By 1918 it had some 60,000 members throughout Britain most of whom worked in Stoke-on-Trent. Many of these had been recruited by a charismatic 54 year old General Secretary evocatively known as 'Honest Sam' Clowes.

Samuel Clowes worked at Howson's Pottery in Hanley. Its founder was George Howson (1818-1896), a Chartist sympathiser whose radical socialism made it impossible for him to find work; and so he set up his own factory which he handed on to his sons who also promoted worker's rights.

The bandstand in Hanley Park was the benefaction of George Howson (1818-96). 
 A
Chartist sympathiser, Methodist and a pottery manufacturer at the Eastwood Works, Hanley. He was associated (along with J W Powell) in the development of music in the area. He founded a scholarship for North Staffordshire students in the Tonic Sol-Fa College, London.

A street in Eastwood, Hanley was named after him


Clowes was encouraged by the Howsons to extend his union activities that had already marked him as the architect of modern Potteries' trade unionism. But Sam was already a public figure before this.

A member of the Independent Labour Party he was a councillor for the Hanley/Northwood ward in 1911 until he was elected to parliament in 1924. You need to savour the impact of this brief biography in that definitive accolade and the absolute recognition and trust given to him by his peers. He was the first factory pottery worker to enter parliament.

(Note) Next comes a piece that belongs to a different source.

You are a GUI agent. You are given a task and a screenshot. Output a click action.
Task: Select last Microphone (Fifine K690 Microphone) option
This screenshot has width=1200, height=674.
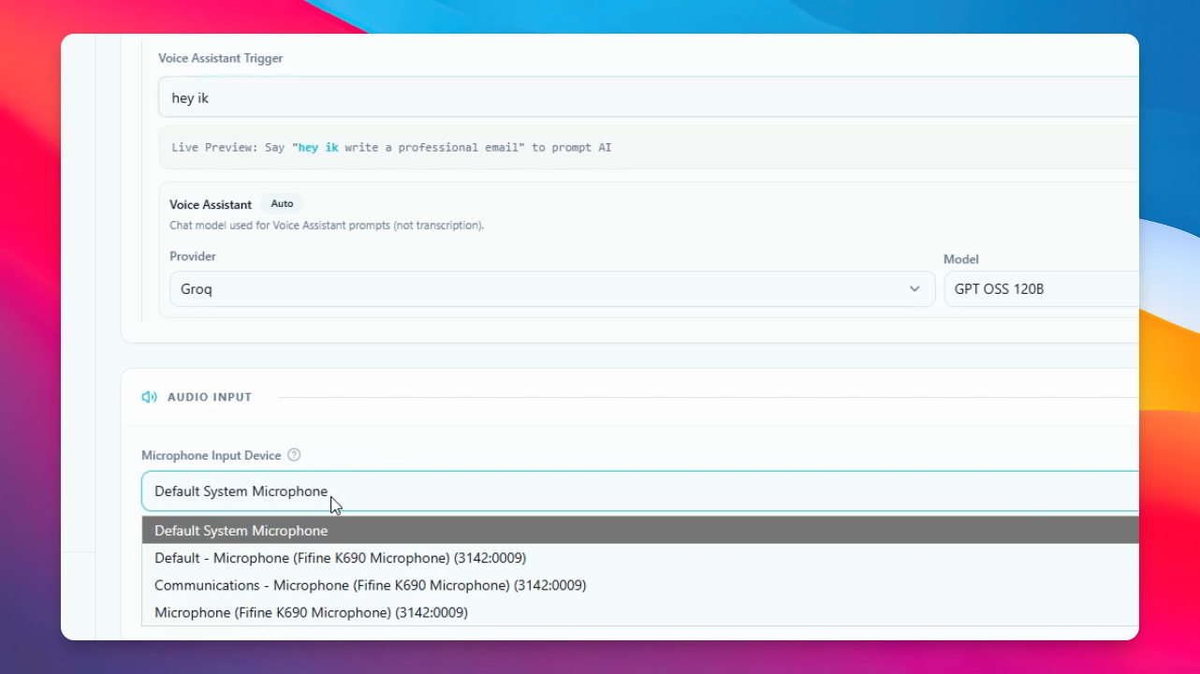[640, 612]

Aside from his forceful union activities Honest Sam was a councillor who was at the forefront of post-WW1 slum-clearances and the policy known as providing 'homes fit for heroes'.

But it was his son Sir Harold Clowes OBE, knighted for his services to Stoke-on-Trent, who saw the culmination of this during intense house-building after the Second World War. A builder himself, Sir Harold was chairman the Stoke-on-Trent Housing Committee during the period that oversaw the construction of Bentilee, then recognised as the biggest social housing development in Europe.

He became a councillor in 1953 and was made Lord Mayor in the federation golden jubilee year 1960. Labour heart and soul his political career came to an abrupt end in 1964 following his criticism of Longton's town centre redevelopment. He was passed over for aldermanic re-election and spent the last four years of his life dedicated to Bentilee's Harold Clowes Community Hall where he introduced amateur dramatics and even ballet to the community.

Alderman Harold Clowes
Alderman Harold Clowes
Lord Mayor of Stoke-on-Trent 1959-60
 


Sir Harold's sister, Doris Robinson CBE, was Stoke-on-Trent's Lord Mayor in 1968, the year Harold died. And, like her father and brother, and indeed her husband Bert Robinson, a councillor in Meir, Doris dedicated her life to community regeneration. As chairman of the Education Committee she was influential in establishing North Staffs Polytechnic the forerunner of Staffordshire University in 1971.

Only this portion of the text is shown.